10gbps scalability (was: Re: FreeBSD problems and preliminary ways to solve)

Luigi Rizzo rizzo at iet.unipi.it
Sat Aug 20 13:43:18 UTC 2011

On Sat, Aug 20, 2011 at 12:38:26PM +0100, Robert Watson wrote:
> On Sat, 20 Aug 2011, Lev Serebryakov wrote:
> >>Can you honestly say the same about handling line rate packet forwarding
> >>for multiple 10G cards?
> >
> >I agree with you. I've not say, that 10G routing is very important for 
> >many users. My comment about 10G was answer to statement, that "The niche 
> >for routers & traffic analysis is still ours.". I wanted to say, that it 
> >is so may be now, but not for long.
> Part of the key here will be reworking things like ipfw(4) and pf(4) to 
> scale better than they do currently.  For pf(4), it's particularly 
> These are closely related to the issue of userspace networking, which Luigi 
> is starting to explore with netmap.  Ideally, you could use the same NIC 
> for both kernel network stack stuff and userspace applications, using 
> hardware filters to decide whether individual packets go to a descriptor 
> ring in the kernel or userspace.  Solarflare's Open Onload is an 

Thanks to Robert for changing the subject (because i believe that
10G operation is at the bottom of the list of issues that Vadim
brought up).

Regarding netmap i wanted to mention that, since the announce
at the beginning of june, we now have a lot more stuff:
- an initial libpcap library, so a number of apps  can run at
  much higher speed;
- OpenvSwitch support, which mean that you can do userspace
  bridging much faster than
- the Click modular router now runs (in userspace) at up to 4Mpps
  per core, which is faster than in-kernel linux;
A userspace version of ipfw should be available in a short time,
and i have some work in progress to bring the forwarding tables
in userspace (but of course you can do the same with Click).
I also see people start using it, which is a good thing because
i am getting useful feedback on features and bugs and patches
for more device drivers.

More (including a recently posted GoogleTechTalk) at

I still think that it would have been nice (especially to compare
FreeBSD to Linux) to have netmap into 9.0, as it would have given
us the lead for sw packet processing solutions.

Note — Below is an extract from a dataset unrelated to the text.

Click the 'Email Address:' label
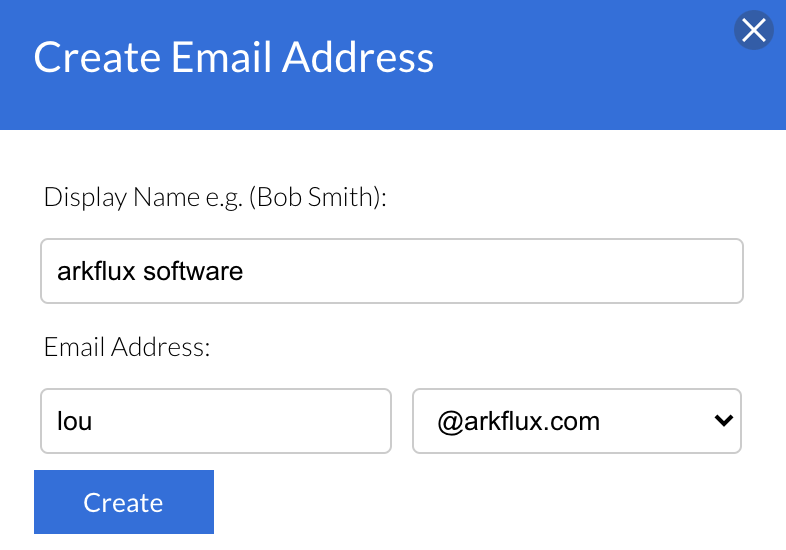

I understand that the timing of the netmap release was unfortunate
(due to the impending code freeze and summer and holidays), but
probably we could have given it a chance, since the code does not
make a single change to the kernel code except for device drivers,
and even those are small and #ifdef'ed out if you don't want
a netmap-enabled kernel.

Let's hope we find a way to import it into RELENG_9 and i will
do my best to distribute patches compatible with recent OS versions.

On the general issue of improving performance of the network stack,
I feel that to achieve significant speed improvements we should
really reconsider the way things are done in the network stack. 
And that comes before support for special HW features. 

In netmap at least, a large performance improvement came from getting
rid of mbufs. Per-packet allocation and deallocation are a huge
cost, and really an unnecessary one if the consumer of the packet
can do the processing inline instead of storing the packet and then
work on it a week after. Think for instance of TCP acks, which could
really be processed inline.  Same goes for firewalled traffic.

For high speed TCP (i.e. sessions trying to stream data) we have a
lot of issues, two of which are below:
- we still have linear lists of buffers, which means
  that the cost of out-of-order incoming segments is O(N) (with N large
  at 1..10Gbps). Fixing that is way more important than improving
  the locking.
- on the outgoing side, the code makes no assumption on what happens
  on the MTU and incoming acks, so every transmission recomputes
  the boundaries of the segment to be sent. Never mind that in the
  real world the MTU is normally stable, and it would be a lot more
  efficient to store (in the socket buffer) and manage (in the stack)
  data as an array of MTU-sized buffers, optimize the fast path for that,
  and trap to a slowpath if something changes.